(RECORDS PROVIDED begins)

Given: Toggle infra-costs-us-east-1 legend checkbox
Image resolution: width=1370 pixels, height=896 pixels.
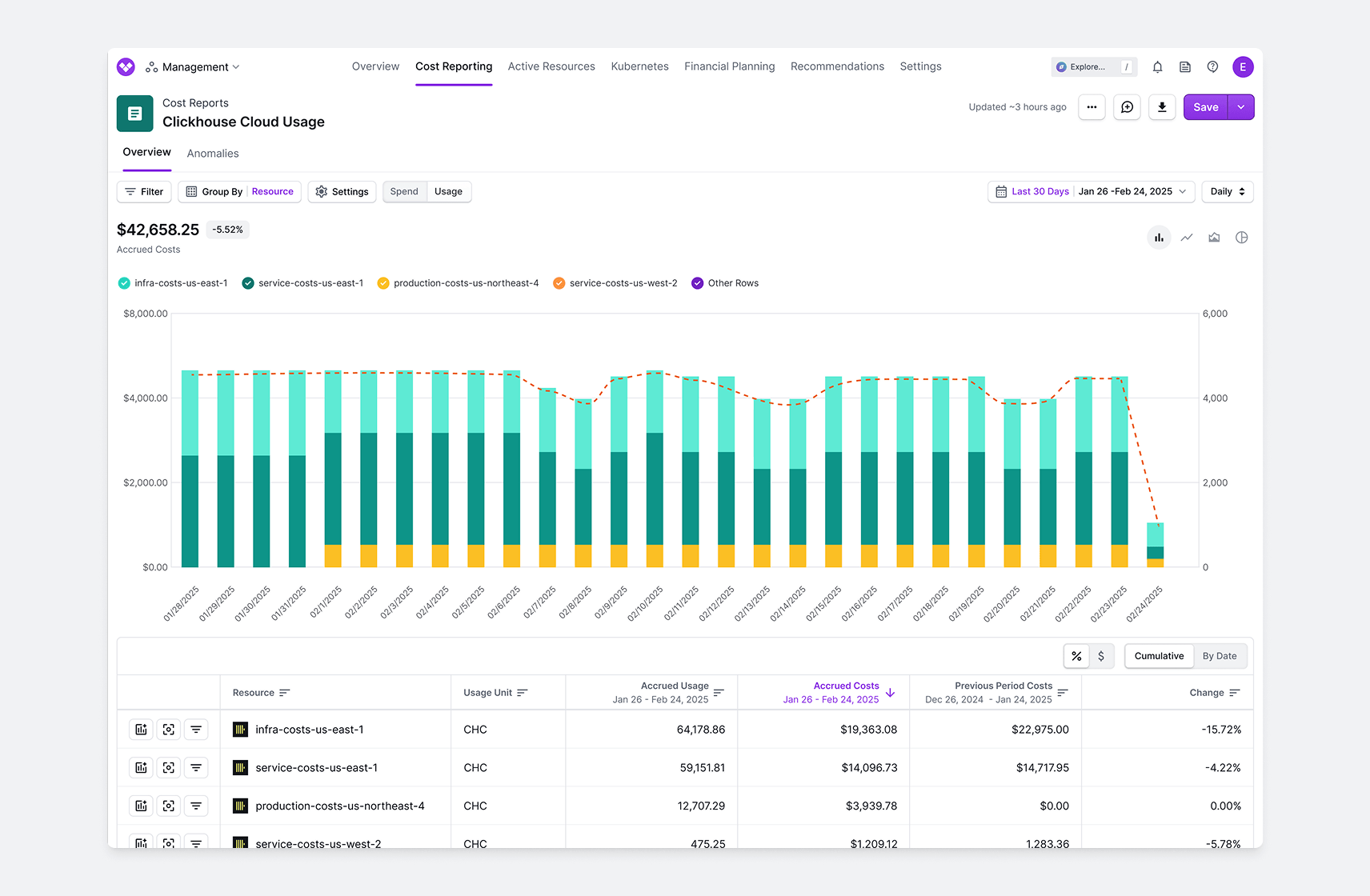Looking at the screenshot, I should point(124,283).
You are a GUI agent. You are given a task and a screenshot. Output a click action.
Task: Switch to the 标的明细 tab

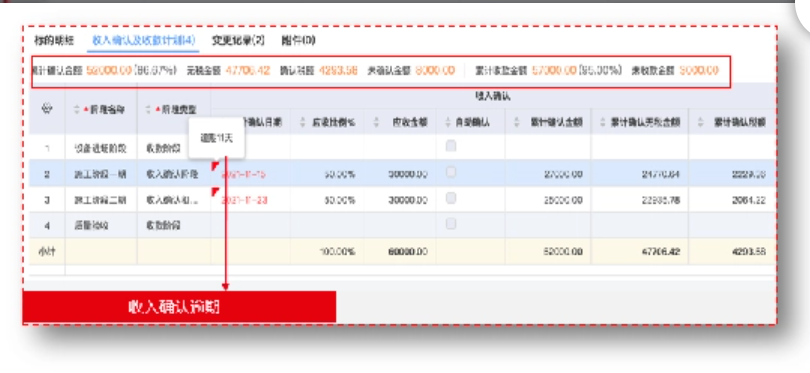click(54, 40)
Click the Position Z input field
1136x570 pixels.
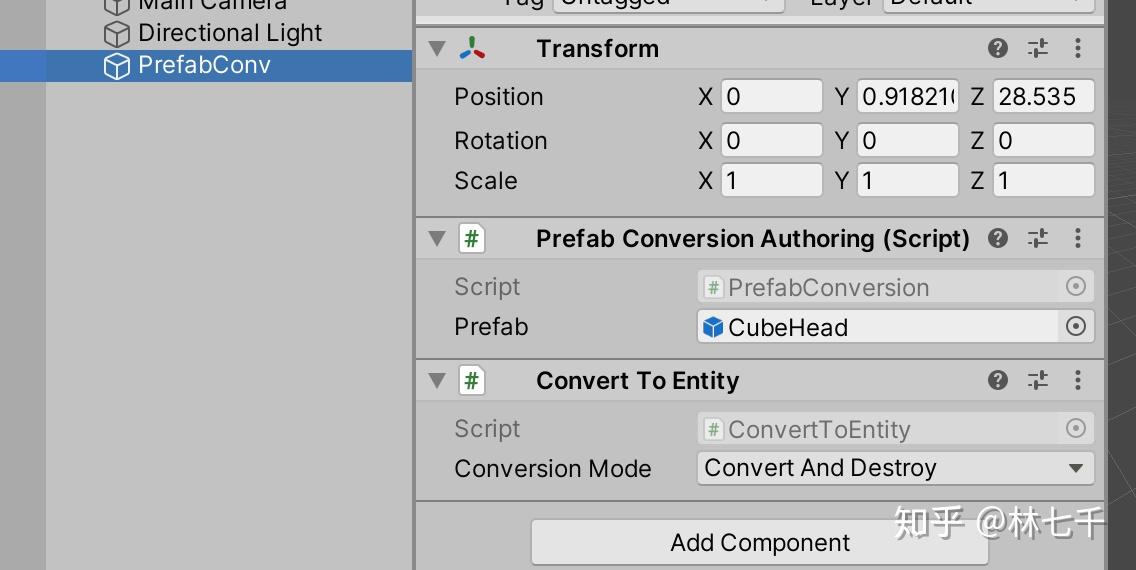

(RECORDS PROVIDED ends)

### WORK ORDER
Return every entry above exactly as written, minus the pictures.

### TASK RESPONSE
Given: Toggle infra-costs-us-east-1 legend checkbox
Image resolution: width=1370 pixels, height=896 pixels.
Looking at the screenshot, I should point(124,283).
You are a GUI agent. You are given a task and a screenshot. Output a click action.
Task: Switch to the 标的明细 tab

click(54, 40)
Click the Position Z input field
1136x570 pixels.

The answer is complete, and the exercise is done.